Auch die energieökonomische Effizienz von synthetischen Kraftstoffen steht immer wieder in der Kritik. Denn der Energieverlust bei der Umwandlung von Strom zu Kraftstoff ist hoch: Laut Agora Verkehrswende liegt die Gesamtverlustrate bei rund 60 bis 70 Prozent. Das macht die SAFs zu einer vergleichsweise teuren Lösung, die aus Sicht vieler Experten nur dort eingesetzt werden sollte, wo keine Alternativen bestehen – eben etwa in der internationalen Luftfahrt oder Schifffahrt.
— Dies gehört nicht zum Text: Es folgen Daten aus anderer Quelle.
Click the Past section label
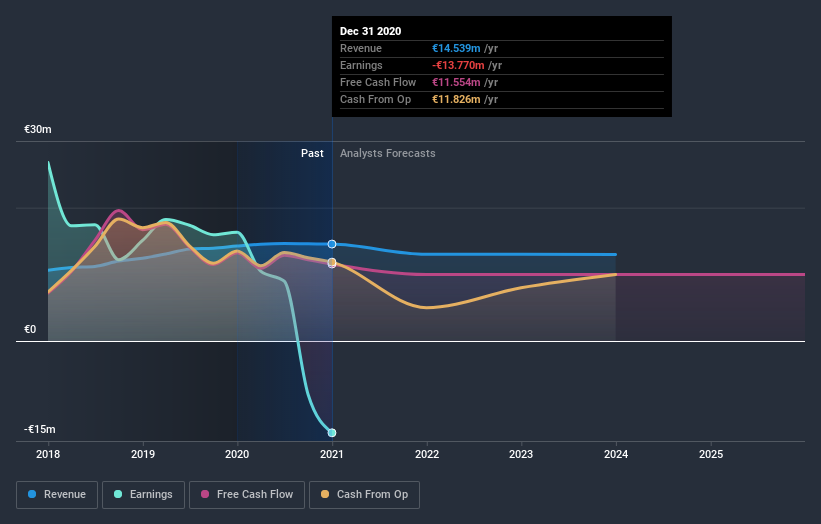 (312, 153)
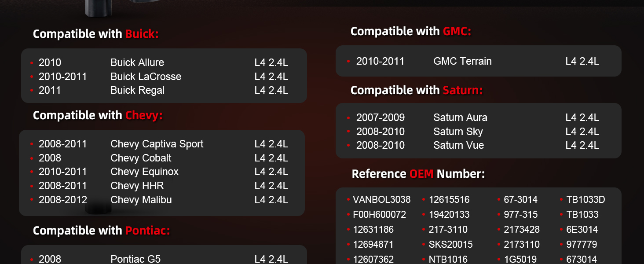The image size is (644, 264).
Task: Click OEM number TB1033D
Action: point(585,200)
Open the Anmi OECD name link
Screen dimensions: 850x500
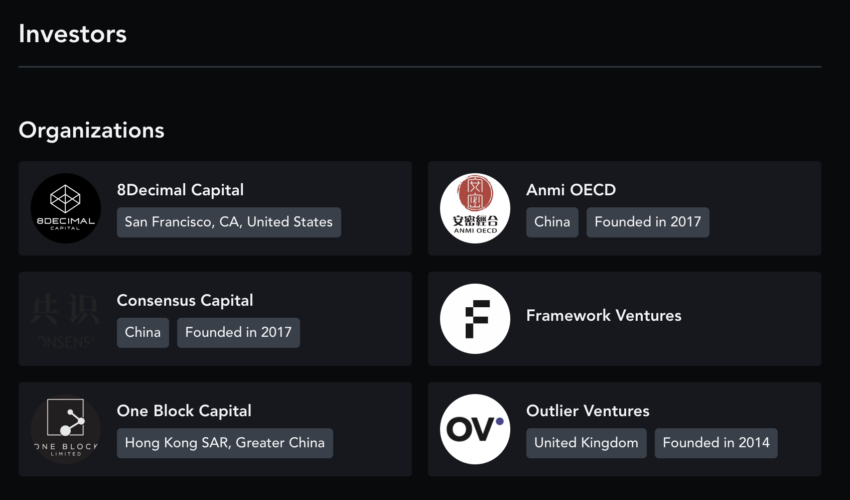pyautogui.click(x=571, y=190)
Langer Weg mit großen Hürden

Hinzu kommen wirtschaftliche Hürden: Die Herstellungskosten für synthetisches Kerosin liegen aktuell noch ein Vielfaches über denen fossiler Kraftstoffe. Ohne staatliche Anreize, Beimischungsquoten oder einen deutlich höheren CO₂-Preis ist ein breiter Markthochlauf nicht absehbar. Der International Council on Clean Transportation (ICCT) geht davon aus, dass SAF in signifikanten Mengen erst nach 2040 im Markt ankommen wird – und selbst dann nur unter idealen politischen Rahmenbedingungen.

Nichtsdestotrotz ist die Freiberger Anlage ein spannender technologischer Entwicklungsschritt in der Herstellung nachhaltiger Flugkraftstoffe. Die Frage, wie tragfähig die Methanol-basierten E-Fuels tatsächlich sein werden – sowohl wirtschaftlich als auch ökologisch – dürfte sich aber erst in den kommenden Jahren zeigen. Die Pilotanlage in Freiberg ist damit nicht nur ein Baustein der angewandten Forschung, sondern auch ein Testfeld für politische und wirtschaftliche Rahmenbedingungen, die noch nicht abschließend geklärt sind.